### Work task
From the line containing "640x960 pixels. How" through the last line of the entries below, transcribe each line exactly, excluding any picture.

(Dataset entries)
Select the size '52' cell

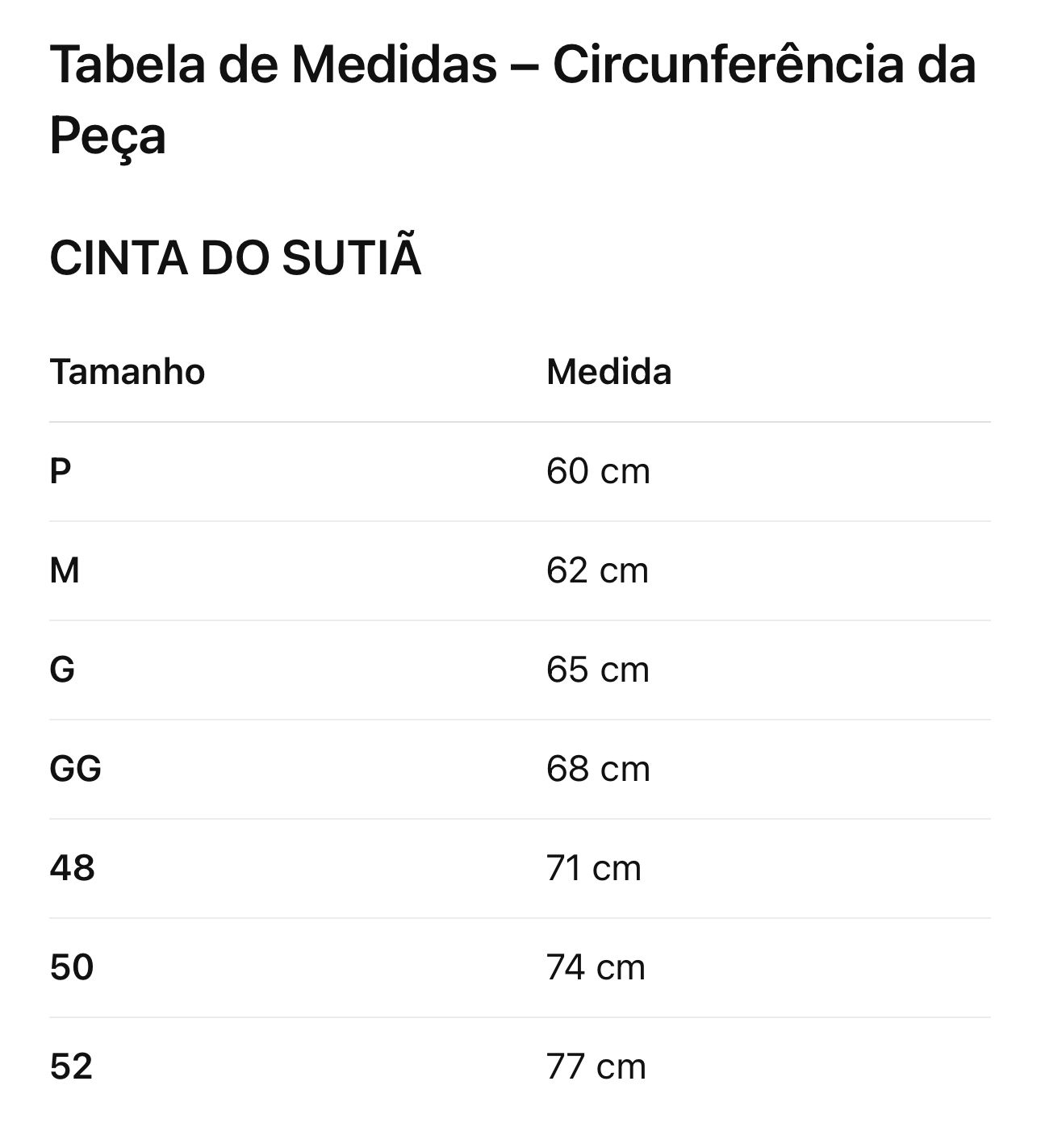pos(71,1067)
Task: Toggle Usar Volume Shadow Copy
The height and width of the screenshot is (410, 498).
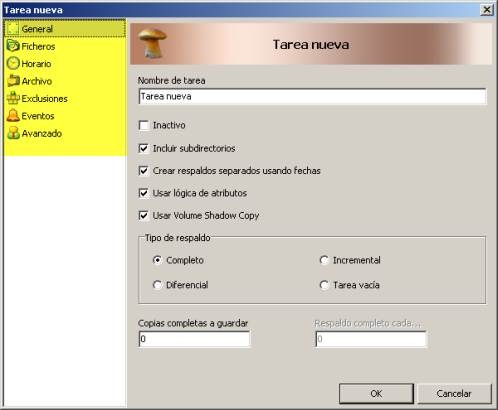Action: 144,215
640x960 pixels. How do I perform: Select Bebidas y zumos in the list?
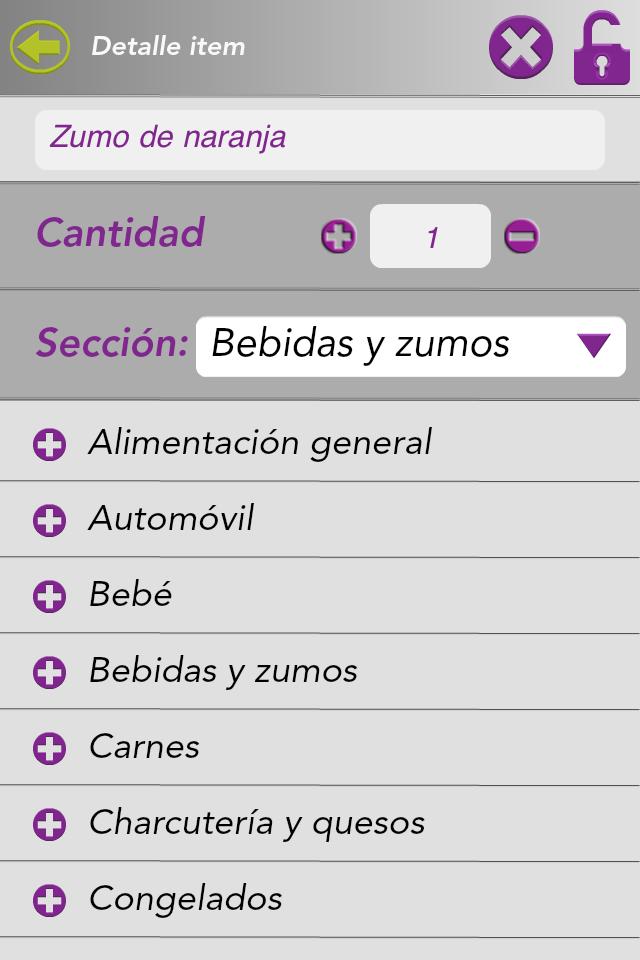pyautogui.click(x=223, y=671)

### Solution
640x960 pixels. How do I perform: Select Bebidas y zumos in the list?
pyautogui.click(x=223, y=671)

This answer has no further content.